Her contributions to ATLAS include the development of the APPLgrid project for fast QCD calculations and the creation of the open-source HERAFitter (now xFitter) framework for global PDF fitting. She co-founded and led the ATLAS PDF Forum as its convenor 2012/3 and again in 2016/2018. She led studies of W^{+}, W^{-} and Z production that revealed an unexpectedly unsuppressed strange-quark distribution at low x. These ATLAS data have improved precision in PDF determinations of all groups. Cooper-Sarkar also led the most recent ATLAS PDF analysis ATLASpdf21, in which systematic correlations between differing classes of ATLAS data were assessed and their impact on percent level accuracy of PDFs was evaluated.

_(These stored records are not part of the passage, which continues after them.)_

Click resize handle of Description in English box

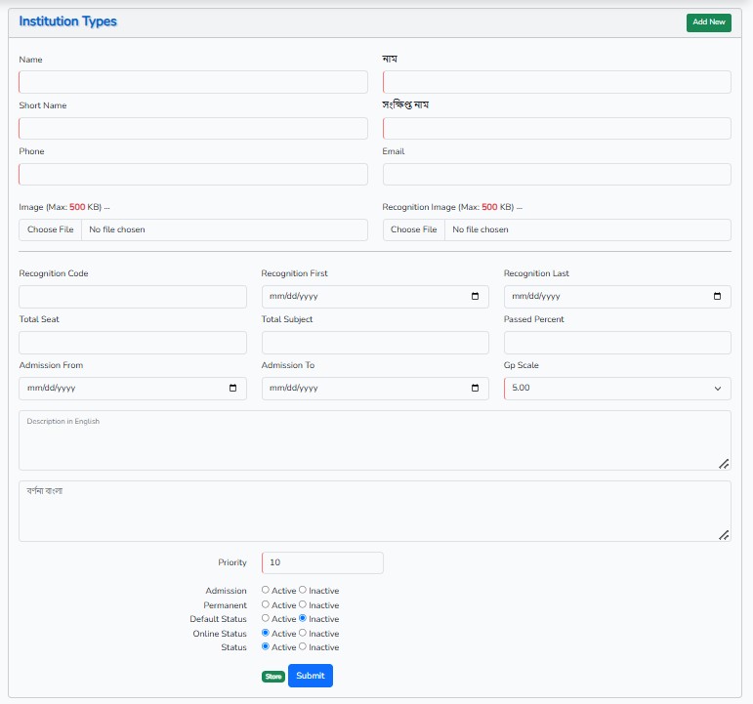(724, 464)
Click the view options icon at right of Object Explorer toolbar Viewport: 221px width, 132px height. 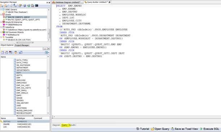coord(47,52)
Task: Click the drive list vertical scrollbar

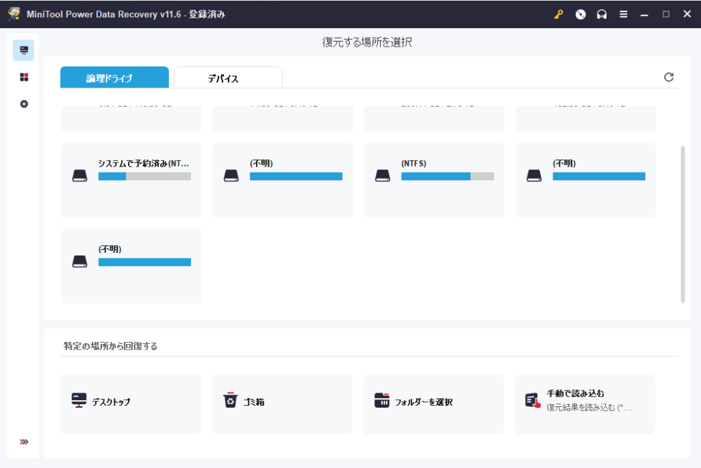Action: click(x=683, y=223)
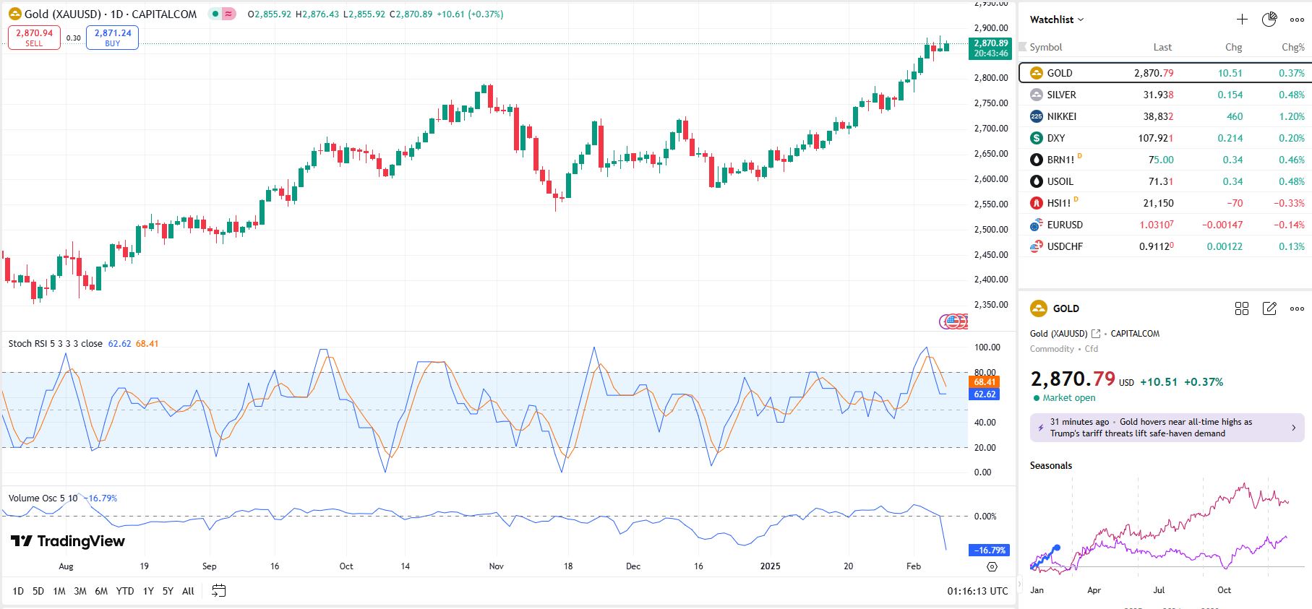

Cooper-Sarkar's work also extended to modelling ultra-high-energy neutrino cross-sections, adopted as benchmarks by the IceCube Neutrino Observatory.

== Recent work ==
Cooper-Sarkar's current research focuses on achieving sub-percent PDF precision necessary for searches for new physics through deviations in Standard Model measurements, such as the W-boson mass. She leads efforts within ATLAS to quantify correlations of systematic uncertainties between different datasets, enabling precision in next-to-next-to-next-to-leading-order (N^{3}LO) QCD and QED-corrected global fits. Her leadership in the PDF4LHC21 combination (2022) has resulted in the most comprehensive unification of global PDF analyses to date.

== Awards and honours ==

- Institute of Physics James Chadwick Medal and Prize (2015), for "her study of deep-inelastic scattering of leptons on nuclei which has revealed the internal structure of the proton".
- IOP Particle Physics Divisional Prize 2009
- Leverhulme Emeritus Fellowship 2019–2024
- Fellow of St Hilda's College, Oxford, where she also served as Vice Principal.
- Editorial board chair of multiple international collaborations, including ZEUS and ATLAS, and chair of PDF4LHC group.
- International Advisory Committee member for Deep Inelastic Scattering Workshops and Low-x Workshops
- Referee for Physical Review Letters, Physical Review D, European Physical Journal C

== Selected publications ==

- H1 and ZEUS Collaborations (F. D. Aaron et al.). "Combined measurement and QCD analysis of the inclusive e±p scattering cross sections at HERA." J. High Energy Phys. 2010 (1):109. DOI: 10.1007/JHEP01(2010)109.
- H1 and ZEUS Collaborations (H. Abramowicz et al.). "Combination of measurements of inclusive deep inelastic e±p scattering cross sections and QCD analysis of HERA data." Eur. Phys. J. C 75 (2015)12,580. DOI: 10.1140/epjc/s10052-015-3710-4.
- Butterworth J., Carrazza S., Cooper-Sarkar A., de Roeck A., Feltesse J., Forte S., Gao J., Glazov S., Huston J., Kassabov Z., McNulty A., Morsch A., Nadolsky P., Radescu V., Rojo J., Thorne R. S. "PDF4LHC recommendations for LHC Run II." J. Phys. G – Nucl. Part. Phys. 43 (2016) 023001. DOI: 10.1088/0954-3899/43/2/023001.
- Lin H. W., Nocera E., Olness F., Orginos K., Rojo J., Accardi A., Alexandrou C., Bacchetta A., Bozzi G., Chen J. W., Collins S., Cooper-Sarkar A., Constantinou M., Del Debbio L., Engelhardt M., Green J., Gupta R., Harland-Lang L. A., Ishikawa T., Kusina A., ... et al. "Parton distributions and lattice QCD calculations: A community white paper." Prog. Part. Nucl. Phys. 102 (2018) 1-31. DOI: 10.1016/j.ppnp.2018.01.007.
- Ball R., Butterworth J., Cooper-Sarkar A., Courtoy A., Cridge T., de Roeck A.,et al. "The PDF4LHC21 combination of global PDF fits for the LHC Run III." J. Phys. G – Nucl. Part. Phys. 49 (2022) 8, 080501. DOI: 10.1088/1361-6471/ac7126.
- ATLAS Collaboration (G. Aad et al.). "Determination of the parton distribution functions of the proton using diverse ATLAS data from pp collisions at √s= 7, 8 and 13 TeV." Eur. Phys. J. C 82 (2022)5,438. DOI: 10.1140/epjc/s10052-022-1

==Personal life==
Amanda Cooper-Sarkar is married to Subir Sarkar, a cosmologist at the Rudolf Peierls Centre for Theoretical Physics, University of Oxford.